* Text passage
------------------------

Data: "What kind of cake is that?"
Worf: "It is a cellular peptide cake. With mmmint frosting."
This exchange takes place in Act 1 of Phantasms (Star Trek: The Next Generation, Season 7). Data has discovered that, although he's an android, he can dream. In Phantasms he discovers how disturbing dreams can be, when he wanders into Ten-Forward and finds Counselor Troi as a giant cake with a slice taken out of her, no less.
No worries, Troi assures Data in the closing scene: "Sometimes a cake is just a cake." She presents him with a cake in the shape of Data.
Ethan Phillips's, in The Star Trek Cookbook, provides a sponge cake recipe for you to make your own cellular peptide cake. However, his is made with 10, count 'em, 10 yolks. No whites. First of all, this will yield a deep yellow cake with a relatively dense crumb, not like the ethereally pale and loosely bubbled cake Mr. Worf is forking in. Second: 10 yolks! Not when I'm paying four bucks a dozen for fantastic, farm-direct, organic eggs. And what am I going to do with 10 whites, eat egg white omelettes? Make angel food cakes? Say, what is it about angel food cake that gives it that bone-white paleness and exceedingly open crumb? Hmm, could it be ... egg whites?

------------------------

* Source data
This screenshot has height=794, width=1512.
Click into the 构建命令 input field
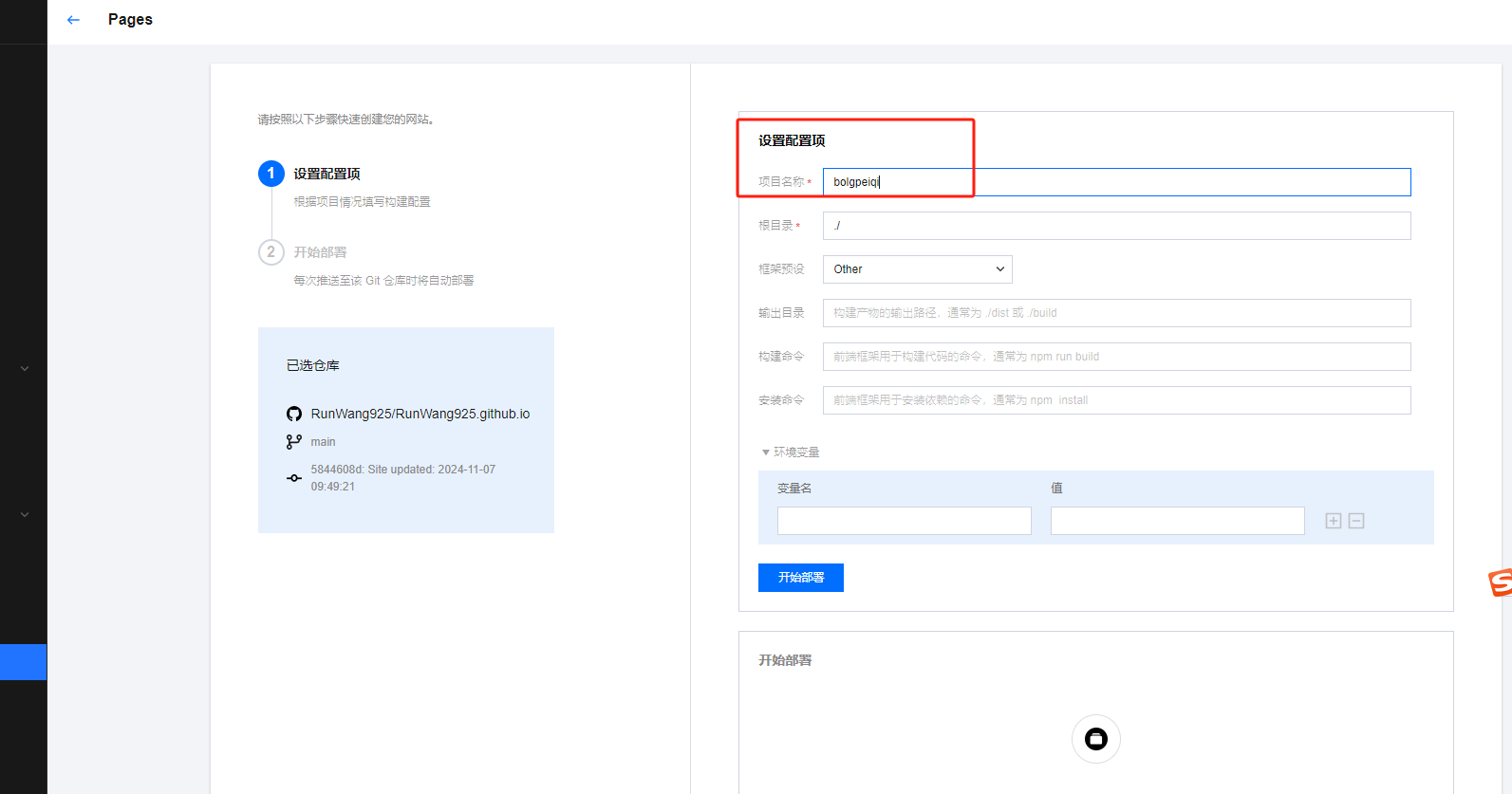tap(1115, 357)
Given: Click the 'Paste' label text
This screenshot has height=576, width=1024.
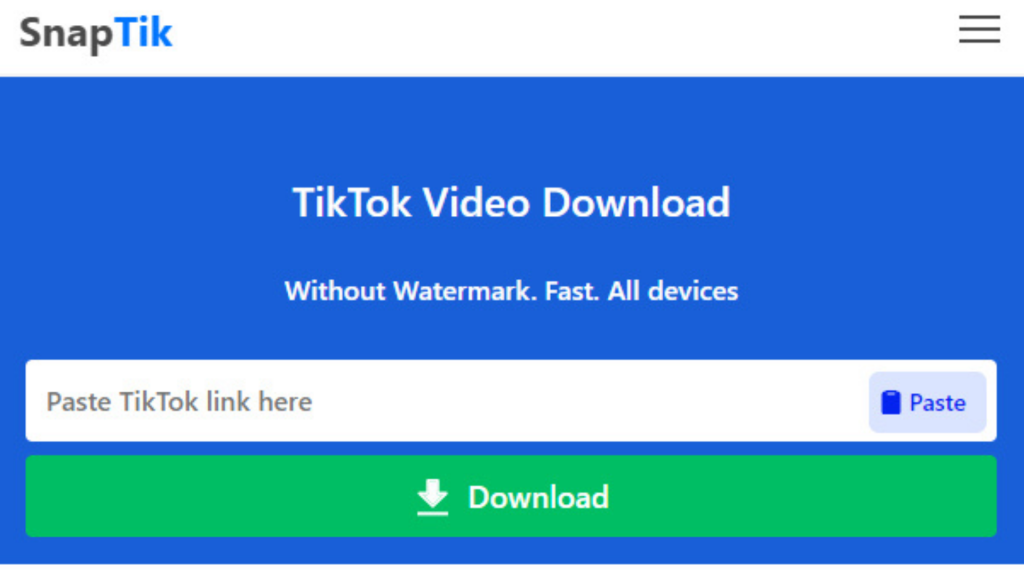Looking at the screenshot, I should [x=938, y=403].
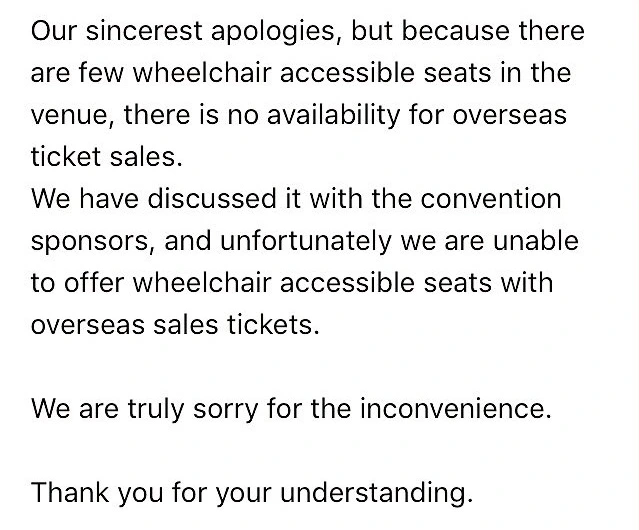Click the "ticket sales." text line
The height and width of the screenshot is (530, 639).
click(x=107, y=158)
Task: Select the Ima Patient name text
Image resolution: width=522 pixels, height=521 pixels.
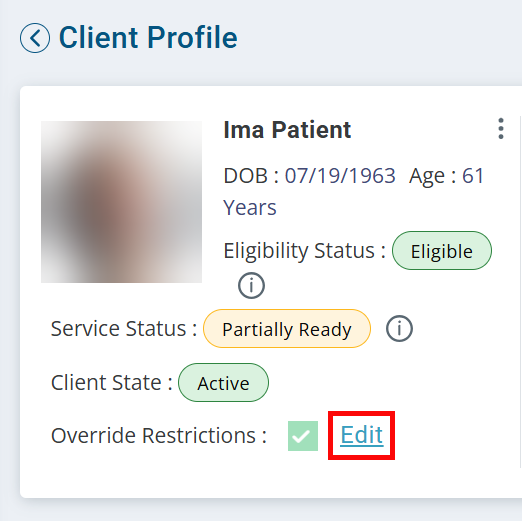Action: coord(287,130)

------------------------

* Questions to answer
[1] Answer these questions from the cellular peptide cake text, one per line:
(a) What kind of frosting does Worf say is on the cake?
(b) In which act and season of Star Trek: The Next Generation does the exchange take place?
(c) How many yolks does the recipe in The Star Trek Cookbook call for?
[2] Please continue the cellular peptide cake text from the point where it stops.
The source data is separate material and has no connection to the cellular peptide cake text.

* Outputs by task
[1]
(a) Mint frosting.
(b) Act 1, Season 7.
(c) 10 yolks.

[2]
The sponge cake found in Mark Bittman's sweeping How to Cook Everything is made with an equal measure of yolks and whites. It gave me just the right spongey consistency. Because I made a half recipe, using small 6" cake pans, and because the Keene Organic's eggs are so big, I only needed to use two. (I weighed them out to find two Keene eggs that equalled three standard large ones.) A very simple recipe. Basically, beat yolks and whites separately with a little sugar, fold them together and stir in flour and a pinch of salt. It was really delicious, not least because those eggs are SO good. "You made this with a sponge!" Ulysses proclaimed.
The Star Trek Cookbook's frosting is chocolate mint, which makes no sense to me at all, because the only color you can make it after adding cocoa powder is going to be -- brown. Besides, did you hear Mr. Worf say, "Chocolate mint frosting?" Of course not. I got mine Starfleet-uniform blue by using Wilton's Sky Blue color and adding just enough No-Taste Red to shift the hue just right. I used my favorite buttercream recipe, which is from the C&H powdered sugar bag (1 pound sugar, 2/3 stick of butter, 1/4 cup milk, 1/8 teaspoon salt), plus a little cream and glycerin to get it really creamy and really smooth. Plus about 3/4 teaspoon mint extract which in retrospect was probably three tmes more than was needed.
I traced the insignia from the Star Fleet Technical Manual. Don't you have one?
I used the tracing paper stencil to outline with black royal icing, and then filled white buttercream using a star tip, appropriately enough. I sprinkled gold and silver shimmer dust, also by Wilton. over the white. Sparkly!
Purists will note that the angular bar behind the insignia is closer to the design of a comm badge circa 2370, as in the STNG movies, while Counselor Troi wore a badge with an oval shape behind the arrowhead at the time of Phantasms, which takes place in the 2360s. So sue me.